At this point, the attacker is able to modify queue configuration. The practical payload is to inject a malicious cupsFilter2 entry into the PPD, then send a second raw job so CUPS will launch an attacker-chosen existing binary as a filter (the PoC in the report uses vim).

CVE-2026-34990: from lp to root via localhost admin auth and file:///
#

This is the LPE to file (over)write as root.

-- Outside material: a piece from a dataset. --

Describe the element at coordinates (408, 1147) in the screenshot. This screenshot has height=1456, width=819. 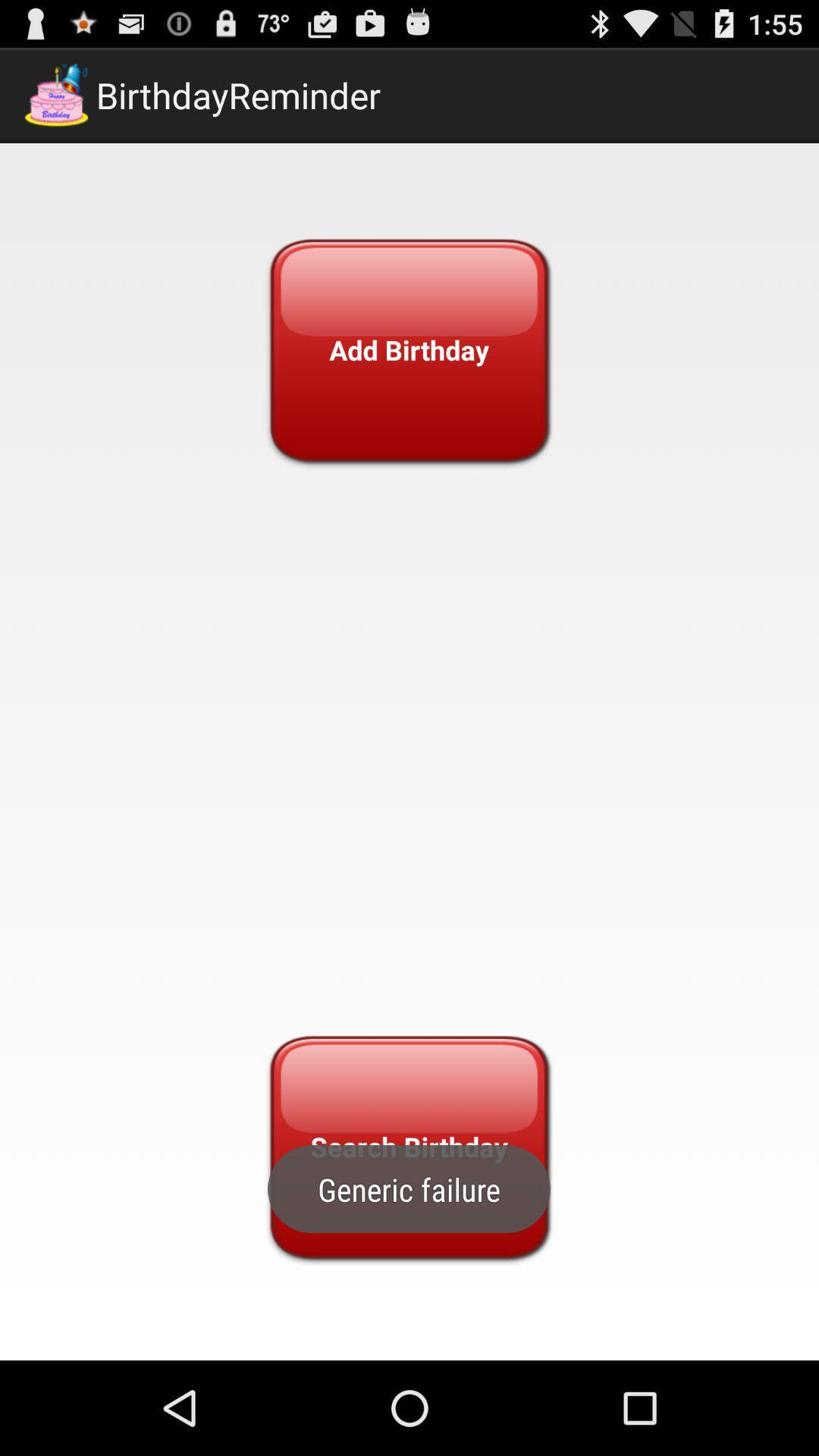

Any low-privilege account (lp used just to demonstrate the chain) that can talk to CUPS on localhost can issue a CUPS-Create-Local-Printer command; it is not an admin-authenticated operation in the default policy when coming from localhost. So, the attacker can stand up a fake printer on localhost:<some TCP port> and trigger CUPS to set it up.

During the printer setup/validation, CUPS will authenticate to the target printer using its Local auth scheme. An attacker listening on localhost can then reply with 401 Unauthorized and WWW-Authenticate: Local trc="y", mirroring the “try root certificate” auth option that CUPS itself would normally use for privileged localhost auth. CUPS then uses certs/0 (“cert” here is really a “token”) and presents the admin token (Authorization: Local ...) to the attacker. Finally, cupsd accepts the replayed Authorization: Local ... token on loopback:

strlcpy(auth_key, ", Local trc=\"y\"", auth_size);
snprintf(filename, sizeof(filename), "%s/certs/0", cg->cups_statedir);
else if (!strncmp(authorization, "Local", 5) &&
    httpAddrLocalhost(httpGetAddress(con->http))) {
...
    cupsdLogClient(con, CUPSD_LOG_DEBUG, "Authorized as %s using Local.", username);

That token is enough to issue /admin/ requests on localhost. Normally, CUPS does have a guardrail here: file: device URIs are supposed to be blocked unless FileDevice is explicitly enabled. However, the temporary printer path stores the URI first and later lets printer-is-shared=true clear the temporary flag without revalidating the URI:

printer->shared = ippGetBoolean(attr, 0);
if (printer->shared && printer->temporary)
  printer->temporary = 0;

So, the attacker now needs to just create a second, temporary local queue (pointed at file:///<target>) and immediately use the stolen token to set printer-is-shared=true so that the queue is persisted. This is racy as background setup/validation can remove the printer. However, once the race is won (single-digit attempts have sufficed in my testing), printing to it is just a root file (over)write on whatever file:///... path the attacker chose:

else if (!strncmp(job->printer->device_uri, "file:///", 8))
  job->print_pipes[1] = open(job->printer->device_uri + 7,
                             O_WRONLY | O_CREAT | O_TRUNC, 0600);

At this point, the target can be /etc/sudoers.d/pwn. Note: open(..., 0600) sets 0600 on new files, but existing files’ bits – e.g., exec – would be preserved.

PostScript
#

I will eventually cover the self-orchestrating setup – with its strengths and limitations – in a dedicated post but it’s worth calling out immediately how this chain showcases LLMs’ prowess in vulnerability research.

You may not vibe-discover the whole chain with a single “find me a remote RCE to root, make no mistakes” prompt. But tasking them with a) a search for a remote code exec as anything and b) anything -> a useful root primitive allows the agents to greatly narrow the search space and not burn as many tokens.

At that point, their relentlessness is unleashed in very tight directions, finding all the low-hanging fruit much quicker – something they are now very good at doing.